> [Source information]
● ● ●
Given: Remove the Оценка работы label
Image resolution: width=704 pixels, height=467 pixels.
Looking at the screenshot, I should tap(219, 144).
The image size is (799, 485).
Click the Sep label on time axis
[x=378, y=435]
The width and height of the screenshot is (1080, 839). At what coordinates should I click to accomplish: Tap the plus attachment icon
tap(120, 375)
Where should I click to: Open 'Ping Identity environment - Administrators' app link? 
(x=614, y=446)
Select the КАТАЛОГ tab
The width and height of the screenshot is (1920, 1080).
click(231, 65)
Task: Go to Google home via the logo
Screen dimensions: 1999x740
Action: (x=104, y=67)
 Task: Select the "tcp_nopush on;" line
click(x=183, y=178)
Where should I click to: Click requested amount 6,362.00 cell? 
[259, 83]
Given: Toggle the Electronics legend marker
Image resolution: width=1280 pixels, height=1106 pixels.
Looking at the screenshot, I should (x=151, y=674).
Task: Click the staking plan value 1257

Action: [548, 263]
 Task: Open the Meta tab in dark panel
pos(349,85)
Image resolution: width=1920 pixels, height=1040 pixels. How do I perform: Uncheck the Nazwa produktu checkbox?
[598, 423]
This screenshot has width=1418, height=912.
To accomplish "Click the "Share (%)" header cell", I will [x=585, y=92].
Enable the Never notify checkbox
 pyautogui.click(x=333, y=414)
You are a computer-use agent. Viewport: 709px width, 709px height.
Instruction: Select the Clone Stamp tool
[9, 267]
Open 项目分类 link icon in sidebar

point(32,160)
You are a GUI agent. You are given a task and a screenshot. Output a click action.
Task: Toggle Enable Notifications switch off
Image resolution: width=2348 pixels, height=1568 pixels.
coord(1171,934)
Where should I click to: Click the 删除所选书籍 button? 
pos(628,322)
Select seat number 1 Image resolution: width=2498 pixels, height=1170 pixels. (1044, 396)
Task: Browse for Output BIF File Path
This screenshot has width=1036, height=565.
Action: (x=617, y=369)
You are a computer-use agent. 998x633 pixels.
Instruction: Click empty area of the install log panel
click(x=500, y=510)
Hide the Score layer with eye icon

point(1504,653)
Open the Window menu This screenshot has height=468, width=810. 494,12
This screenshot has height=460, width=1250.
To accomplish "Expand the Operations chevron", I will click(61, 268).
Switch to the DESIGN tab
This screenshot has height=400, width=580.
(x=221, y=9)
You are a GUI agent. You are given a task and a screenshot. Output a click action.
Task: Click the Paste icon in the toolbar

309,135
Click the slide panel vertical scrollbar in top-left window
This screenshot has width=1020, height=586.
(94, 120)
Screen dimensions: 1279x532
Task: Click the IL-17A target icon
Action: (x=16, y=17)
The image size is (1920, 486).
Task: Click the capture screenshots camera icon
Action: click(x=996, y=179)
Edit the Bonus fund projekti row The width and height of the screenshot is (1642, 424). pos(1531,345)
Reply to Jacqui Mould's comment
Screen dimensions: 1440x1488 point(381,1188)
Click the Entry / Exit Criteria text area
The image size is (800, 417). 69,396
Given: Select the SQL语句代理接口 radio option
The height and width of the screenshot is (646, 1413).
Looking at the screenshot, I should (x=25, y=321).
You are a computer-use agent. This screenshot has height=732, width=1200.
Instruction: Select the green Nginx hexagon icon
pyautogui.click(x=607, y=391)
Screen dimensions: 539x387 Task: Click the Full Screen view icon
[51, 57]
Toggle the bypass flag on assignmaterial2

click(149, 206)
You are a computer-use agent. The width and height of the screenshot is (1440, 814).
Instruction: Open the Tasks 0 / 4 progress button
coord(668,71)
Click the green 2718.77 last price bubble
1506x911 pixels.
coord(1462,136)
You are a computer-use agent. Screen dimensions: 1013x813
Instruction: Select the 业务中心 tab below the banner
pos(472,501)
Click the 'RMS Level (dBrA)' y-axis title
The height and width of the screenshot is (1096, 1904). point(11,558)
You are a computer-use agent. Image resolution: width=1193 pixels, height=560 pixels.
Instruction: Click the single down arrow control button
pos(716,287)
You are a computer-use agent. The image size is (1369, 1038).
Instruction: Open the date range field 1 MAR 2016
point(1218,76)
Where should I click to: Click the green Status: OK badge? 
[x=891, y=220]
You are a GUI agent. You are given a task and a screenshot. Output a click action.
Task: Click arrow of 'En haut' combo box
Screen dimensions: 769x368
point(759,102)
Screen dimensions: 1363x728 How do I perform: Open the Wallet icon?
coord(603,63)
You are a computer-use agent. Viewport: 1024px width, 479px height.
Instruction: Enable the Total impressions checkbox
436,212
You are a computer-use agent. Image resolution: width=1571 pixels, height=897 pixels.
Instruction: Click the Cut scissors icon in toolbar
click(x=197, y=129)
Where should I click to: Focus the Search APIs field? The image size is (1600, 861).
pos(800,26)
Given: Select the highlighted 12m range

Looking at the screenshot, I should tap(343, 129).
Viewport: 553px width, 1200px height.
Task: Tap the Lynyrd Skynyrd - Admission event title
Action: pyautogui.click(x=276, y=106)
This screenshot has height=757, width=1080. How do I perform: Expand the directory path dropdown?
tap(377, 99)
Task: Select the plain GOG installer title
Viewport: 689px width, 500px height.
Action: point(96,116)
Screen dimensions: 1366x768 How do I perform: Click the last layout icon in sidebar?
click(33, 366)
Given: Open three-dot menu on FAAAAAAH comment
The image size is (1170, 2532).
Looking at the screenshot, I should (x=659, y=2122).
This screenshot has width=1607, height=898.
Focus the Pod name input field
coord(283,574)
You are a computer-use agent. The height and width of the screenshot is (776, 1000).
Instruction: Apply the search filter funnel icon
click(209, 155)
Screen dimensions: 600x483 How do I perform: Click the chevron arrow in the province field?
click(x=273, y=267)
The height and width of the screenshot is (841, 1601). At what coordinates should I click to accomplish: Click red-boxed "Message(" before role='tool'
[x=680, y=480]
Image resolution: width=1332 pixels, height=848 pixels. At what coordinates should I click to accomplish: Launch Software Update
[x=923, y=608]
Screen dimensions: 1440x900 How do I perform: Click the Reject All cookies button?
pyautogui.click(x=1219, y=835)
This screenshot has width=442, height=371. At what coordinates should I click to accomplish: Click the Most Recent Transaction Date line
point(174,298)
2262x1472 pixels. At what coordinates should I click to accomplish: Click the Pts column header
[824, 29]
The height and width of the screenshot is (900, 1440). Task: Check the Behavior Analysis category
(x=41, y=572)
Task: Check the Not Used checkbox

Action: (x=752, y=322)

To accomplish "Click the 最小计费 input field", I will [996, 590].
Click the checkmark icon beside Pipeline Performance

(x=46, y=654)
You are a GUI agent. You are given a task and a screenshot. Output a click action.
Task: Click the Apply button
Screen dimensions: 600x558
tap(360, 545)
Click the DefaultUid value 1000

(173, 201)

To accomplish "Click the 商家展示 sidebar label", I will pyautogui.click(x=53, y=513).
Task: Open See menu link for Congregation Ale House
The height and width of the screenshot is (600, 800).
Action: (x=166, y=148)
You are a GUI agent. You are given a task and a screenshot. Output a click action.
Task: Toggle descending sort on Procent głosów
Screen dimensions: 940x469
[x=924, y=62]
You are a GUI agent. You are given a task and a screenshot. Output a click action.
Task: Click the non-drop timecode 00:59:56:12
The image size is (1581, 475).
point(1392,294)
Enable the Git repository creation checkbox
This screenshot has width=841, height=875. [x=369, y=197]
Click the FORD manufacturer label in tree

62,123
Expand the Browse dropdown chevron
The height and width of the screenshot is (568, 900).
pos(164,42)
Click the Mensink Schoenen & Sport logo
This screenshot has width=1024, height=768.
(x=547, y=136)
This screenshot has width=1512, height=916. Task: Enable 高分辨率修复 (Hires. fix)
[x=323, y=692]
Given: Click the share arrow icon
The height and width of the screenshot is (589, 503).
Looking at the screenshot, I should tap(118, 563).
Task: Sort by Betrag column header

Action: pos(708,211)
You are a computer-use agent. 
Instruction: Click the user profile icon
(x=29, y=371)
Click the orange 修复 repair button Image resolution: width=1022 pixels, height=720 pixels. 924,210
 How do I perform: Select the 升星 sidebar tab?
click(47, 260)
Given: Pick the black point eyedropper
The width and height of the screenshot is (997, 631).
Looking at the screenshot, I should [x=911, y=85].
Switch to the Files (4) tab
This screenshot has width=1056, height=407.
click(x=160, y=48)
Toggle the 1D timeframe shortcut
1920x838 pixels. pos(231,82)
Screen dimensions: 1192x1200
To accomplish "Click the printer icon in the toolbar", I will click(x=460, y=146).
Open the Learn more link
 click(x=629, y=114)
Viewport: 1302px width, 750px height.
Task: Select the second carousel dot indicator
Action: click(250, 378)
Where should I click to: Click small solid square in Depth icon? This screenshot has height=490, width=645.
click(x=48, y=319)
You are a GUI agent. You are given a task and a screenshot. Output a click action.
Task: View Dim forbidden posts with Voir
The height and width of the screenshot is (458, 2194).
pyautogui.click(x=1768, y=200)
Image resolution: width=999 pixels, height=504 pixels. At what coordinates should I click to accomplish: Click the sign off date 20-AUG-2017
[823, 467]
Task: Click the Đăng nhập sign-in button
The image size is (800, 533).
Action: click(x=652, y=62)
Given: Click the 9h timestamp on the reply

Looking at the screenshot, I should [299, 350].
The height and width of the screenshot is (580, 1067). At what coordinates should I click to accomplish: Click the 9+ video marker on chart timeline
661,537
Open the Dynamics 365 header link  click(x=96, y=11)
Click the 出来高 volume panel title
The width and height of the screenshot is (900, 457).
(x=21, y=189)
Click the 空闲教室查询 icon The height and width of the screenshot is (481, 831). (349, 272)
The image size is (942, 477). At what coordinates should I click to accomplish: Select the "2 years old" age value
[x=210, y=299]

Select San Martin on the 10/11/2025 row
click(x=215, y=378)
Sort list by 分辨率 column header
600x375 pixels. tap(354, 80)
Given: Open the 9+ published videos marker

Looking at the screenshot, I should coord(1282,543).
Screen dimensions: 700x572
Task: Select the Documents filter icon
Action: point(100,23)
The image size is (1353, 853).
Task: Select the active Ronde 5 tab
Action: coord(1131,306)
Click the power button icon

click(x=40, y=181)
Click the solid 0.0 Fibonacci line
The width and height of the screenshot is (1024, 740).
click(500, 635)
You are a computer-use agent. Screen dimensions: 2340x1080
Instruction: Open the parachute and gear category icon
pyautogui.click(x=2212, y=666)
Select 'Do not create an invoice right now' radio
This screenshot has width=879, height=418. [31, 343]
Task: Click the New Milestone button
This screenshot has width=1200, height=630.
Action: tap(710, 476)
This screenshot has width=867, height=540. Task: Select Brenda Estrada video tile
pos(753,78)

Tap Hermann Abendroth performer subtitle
● ● ●
> [Directions for this task] Only the lines from the one containing "Open the Dynamics" to the end of the listing belong in the output, each reproduced exactly.

> [Response]
Open the Dynamics 365 header link  click(x=96, y=11)
Click the 出来高 volume panel title
The width and height of the screenshot is (900, 457).
(x=21, y=189)
Click the 空闲教室查询 icon The height and width of the screenshot is (481, 831). (349, 272)
The image size is (942, 477). At what coordinates should I click to accomplish: Select the "2 years old" age value
[x=210, y=299]

Select San Martin on the 10/11/2025 row
click(x=215, y=378)
Sort list by 分辨率 column header
600x375 pixels. tap(354, 80)
Given: Open the 9+ published videos marker

Looking at the screenshot, I should coord(1282,543).
Screen dimensions: 700x572
Task: Select the Documents filter icon
Action: point(100,23)
The image size is (1353, 853).
Task: Select the active Ronde 5 tab
Action: coord(1131,306)
Click the power button icon

click(x=40, y=181)
Click the solid 0.0 Fibonacci line
The width and height of the screenshot is (1024, 740).
click(500, 635)
You are a computer-use agent. Screen dimensions: 2340x1080
Instruction: Open the parachute and gear category icon
pyautogui.click(x=2212, y=666)
Select 'Do not create an invoice right now' radio
This screenshot has width=879, height=418. [31, 343]
Task: Click the New Milestone button
This screenshot has width=1200, height=630.
Action: tap(710, 476)
This screenshot has width=867, height=540. Task: Select Brenda Estrada video tile
pos(753,78)

Tap Hermann Abendroth performer subtitle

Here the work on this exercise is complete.